Beauty that doesn't need to be analyzed
I am a long-term fan of the Studio Ghibli animation films. So of course when i learned that they made a new one, i was instantly interested. The expectations were sort of mixed since it was the first film after Hayao Miyazaki's retirement, and nobody could really tell what Studio Ghibli can come up with now.

But when you actually start watching The Tale of The Princess Kaguya, all these politics and worries immediately dissipate. This film is SO visually different from what Hayao Miyazaki made, yet there's the same delicate touch and emotionality flowing from every second of it. It is like the paintings came to life to tell us a story. The story beautiful as life itself. In a way, it can be viewed as a parable about life, nature and humanity's futile attempts to ensnare it for its own vain entertainment.

But, honestly, no analysis does The Tale of The Princess Kaguya any good. Some things are better if left as they are, for us to simply contemplate their beauty without trying to touch it or make it our own. And this is exactly the reason why it's pointless to dissect this movie into details and describe them here.

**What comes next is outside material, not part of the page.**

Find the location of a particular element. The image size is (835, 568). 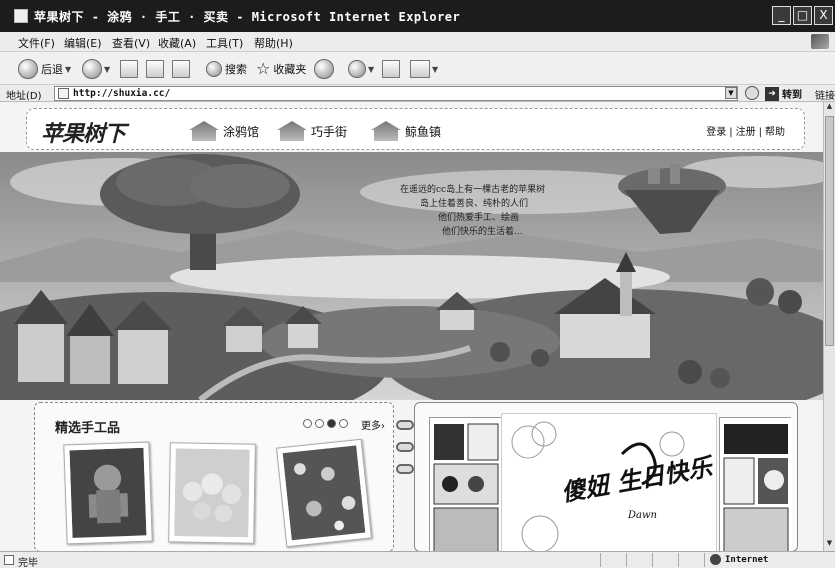

doodle-panel: 傻妞 生日快乐 Dawn is located at coordinates (606, 476).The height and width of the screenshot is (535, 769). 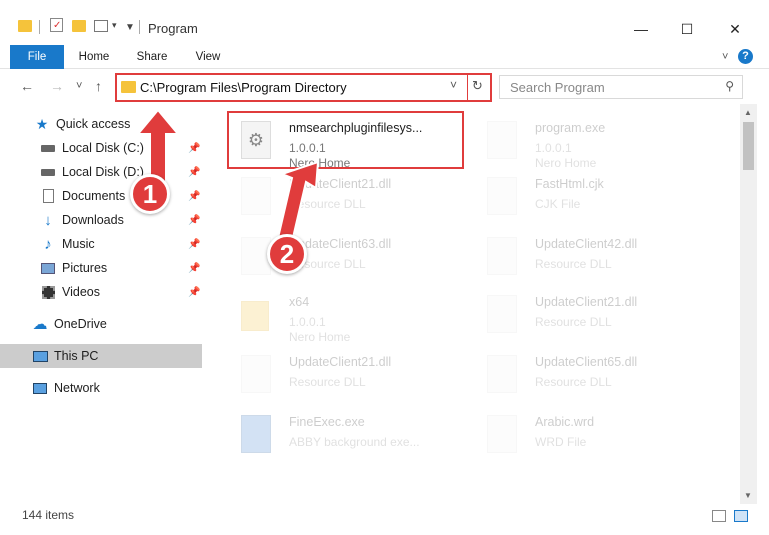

Simply watch it, and you will be spiritually rewarded.
Blows all other "princess" movies out of the water
I was excited to see Kaguya-hime during a trip to Japan, on its release date in 2013, with only beginner-level Japanese. The visual story is told so masterfully that I didn't feel that I gained much more insight after re-watching with subtitles.

Length is not an issue here - Takahata takes time to complete the narrative, and for a good reason. The leisurely pace mesmerizes the viewer and allows investment in the characters. By the final moments, which unfold to an ethereal, psychedelic melody, there's not a dry eye in the house. The audience wept audibly both in Japan and U.S. screenings. Considering the similar effect of "Grave of the Fireflies", Takahata may be an even greater emotional manipulator than Spielberg, but a far less maudlin one. Although the film deals with universal themes that could easily turn into clichés (parenting, social mobility, death, etc.), in the hands of this director they invite profound contemplation.

The animated images are among Ghibli's most beautiful - they seem to be equally inspired by 12th-century Genji scrolls and modernist Rimpa-school nature paintings. One amazing scene, of Kaguya's brief "rebellion", is downright expressionistic. It's probably my favorite animation sequence of all time.